Task force calls for major reforms in how archdiocese responds to sexual abuse by priests.
The Archdiocese of St. Paul and Minneapolis suffers from “serious shortcomings” in its handling of child sex-abuse complaints that have allowed priests to continue abusing victims, sometimes for years, a task force reported Monday.
The solution, according to the church-ordered study, is to foster a culture that “places victims first” and creates more accountability by involving ordinary church members in the oversight and discipline of wayward clergy.
“The Archdiocese concentrated too much power in one or two individuals to make decisions regarding allegations of clergy sexual abuse of minors,” according to the task force created last fall in the wake of numerous allegations that local priests had abused children and other parishioners. “These individuals were not subject to adequate oversight nor their decisions and actions subject to monitoring and audit.”
The 53-page report outlined a series of problems, recommending the archdiocese place abuse decisions in the hands of an expanded Clergy Review Board, tighten monitoring of misbehaving priests, and put more scrutiny on seminarians.
“The instances of clergy sexual abuse of minors that have occurred in this Archdiocese are tragic, dreadful, and heartbreaking,” the report said. “Sadly, these crimes might have been prevented if the archdiocesan officials in positions of authority over the abusers had responded appropriately to misconduct.”
The Safe Environmental and Ministerial Standards Task Force was led by the Rev. Reginald Whitt, a law professor at the University of St. Thomas, who chose its seven members.
Archbishop John Nienstedt, in a written statement, said the report would guide the archdiocese as it works toward the goals of protecting children, healing victims and restoring trust in the church.
“We look forward to working in collaboration with Fr. Whitt to implement these recommendations,” he said.
The task force interviewed 32 people, ranging from child psychologists to chancery officials. It did not, however, interview the Rev. Kevin McDonough, the archdiocese’s longtime point person on child abuse. McDonough declined to be interviewed, the report said, as did chancery whistleblower Jennifer Haselberger.
Nor did the task force interview former vicar general the Rev. Peter Laird, who resigned last fall following news reports implicating him for having had knowledge of sexual misconduct by the Rev. Curtis Wehmeyer. The task force requested an interview, but “the archdiocese had represented they had no way to contact him,” the report said.
The task force later learned that Laird had given Nienstedt his cellphone number and had offered to speak with task force members.
“The Task Force sees this failure to communicate and lack of urgency as an example of the kind of issue that the Archdiocese needs to address to change its culture,” the report said.
Church culture blamed
The culture of the archdiocese was mentioned several times in the report, which urged the archdiocese “to foster a culture that places victims first,” and that is open to criticism and more lay leadership.
Its first recommendation, in fact, was to place the authority for investigating child abuse complaints with a Clergy Review Board, of which the majority of members would be lay people. It also urged that lay people become involved in the admissions process at the St. Paul Seminary.

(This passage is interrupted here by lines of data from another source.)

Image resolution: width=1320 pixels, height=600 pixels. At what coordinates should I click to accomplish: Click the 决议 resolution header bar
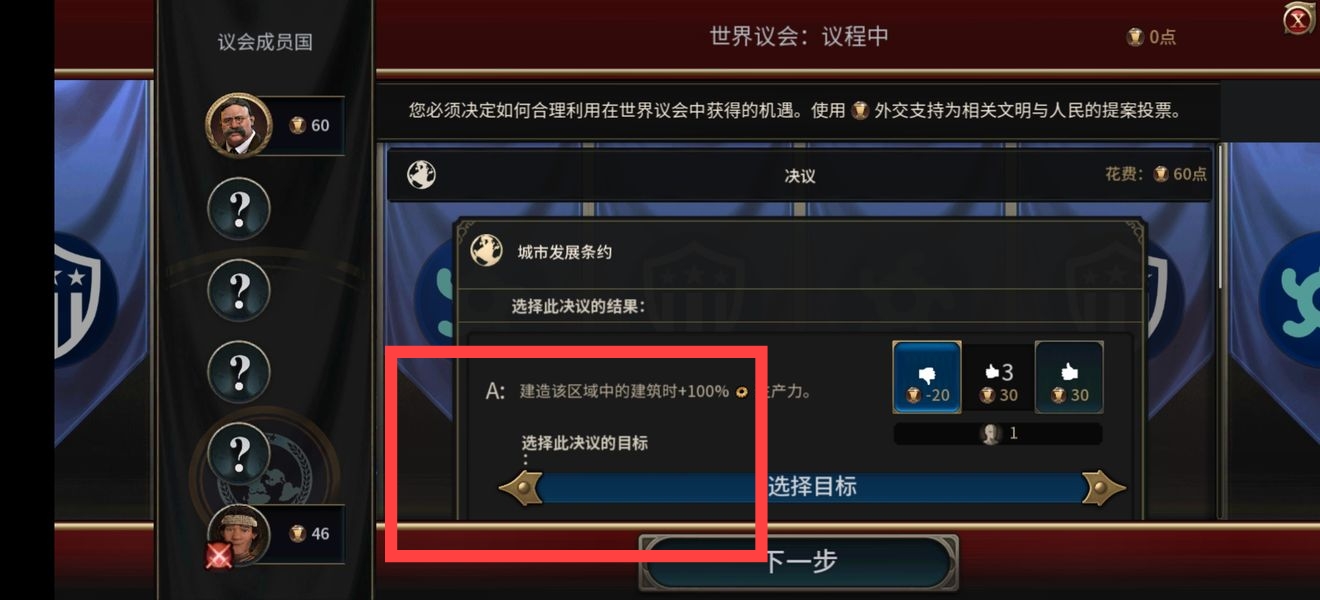click(799, 175)
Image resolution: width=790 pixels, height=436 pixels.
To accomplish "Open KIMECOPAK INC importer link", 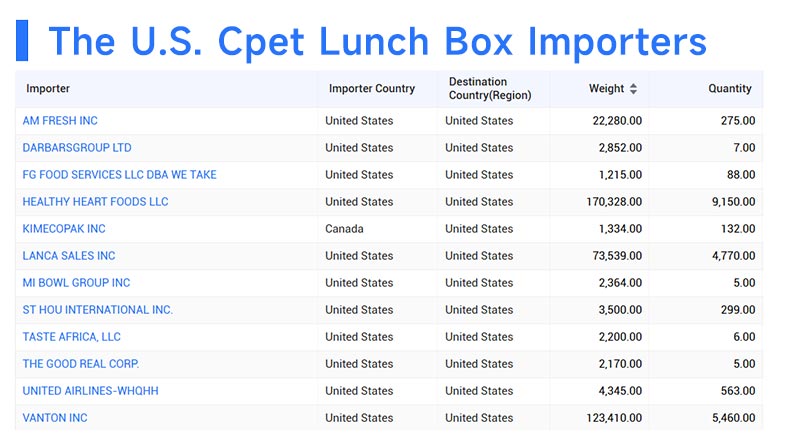I will [64, 229].
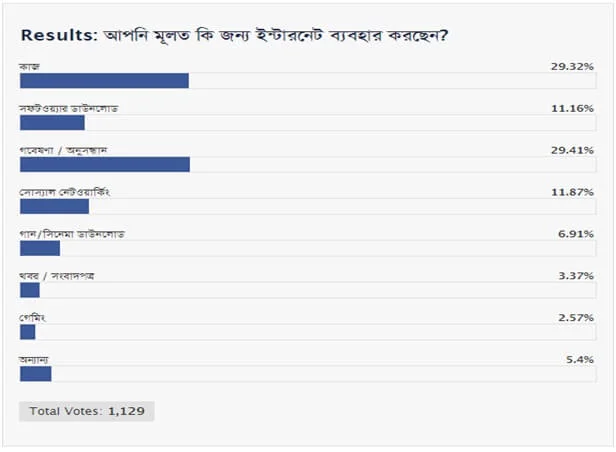Image resolution: width=616 pixels, height=452 pixels.
Task: Click the 29.32% result bar
Action: tap(104, 81)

The archdiocese’s failure to create a professional oversight process for sex abuse reports is the underlying theme of the report. The poor channels of communication among the staff handling sex abuse allegations is frequently mentioned.
For example, the chancery’s abuse victim advocate, who is also the adviser/advocacy services coordinator, did not meet with top archdiocese officials to share reports from the community, the report said.
“There is virtually no communication with senior Archdiocesan officials about the complaints being received by the [Advocacy Services] Coordinator nor are there any meetings to discuss what the Coordinator is hearing or responding to with respect to clergy misconduct or other inappropriate behavior,” the report said.
Even among key boards and top decisionmakers, abuse complaints often went unknown, the report said. For example, Wehmeyer, who was convicted of criminal sexual conduct involving two minor boys in November 2012, had a long history of sexual misconduct that went unreported to the Clergy Review Board, the report said.
Between 2004 and 2009, Wehmeyer “was observed engaging in sexual banter with young men in a Roseville bookstore; questioned by police when they saw him ‘cruising’ at a Maplewood park … and arrested for Driving Under the Influence (DWI) in Spring Valley,” the report said. Even after the archdiocese began monitoring him, and began receiving reports that Wehmeyer was camping with boys, “no one alerted the Promoter [of Ministerial Standards] or the Clergy Review Board. Indeed, the Wehmeyer case never came before the Board.”
The task force made a half-dozen recommendations. They included creating:
• An improved auditing and monitoring program for priests being monitored because of misconduct.
• A centralized record-keeping system on clergy abuse that is accessible to all decisionmakers.
• New policies on disposing of computers and other electronic communication used by clergy.
“We hope the Archdiocese moves forward with these recommendations as quickly as possible,” the report said.
Victims’ advocates were not impressed with the report.
“As long as we act like these are ‘mistakes’ and not intentional, self-serving choices by smart but selfish men, kids will continue being hurt and crimes will continue being concealed,” said Barbara Dorris, national outreach director for Survivors Network of those Abused by Priests.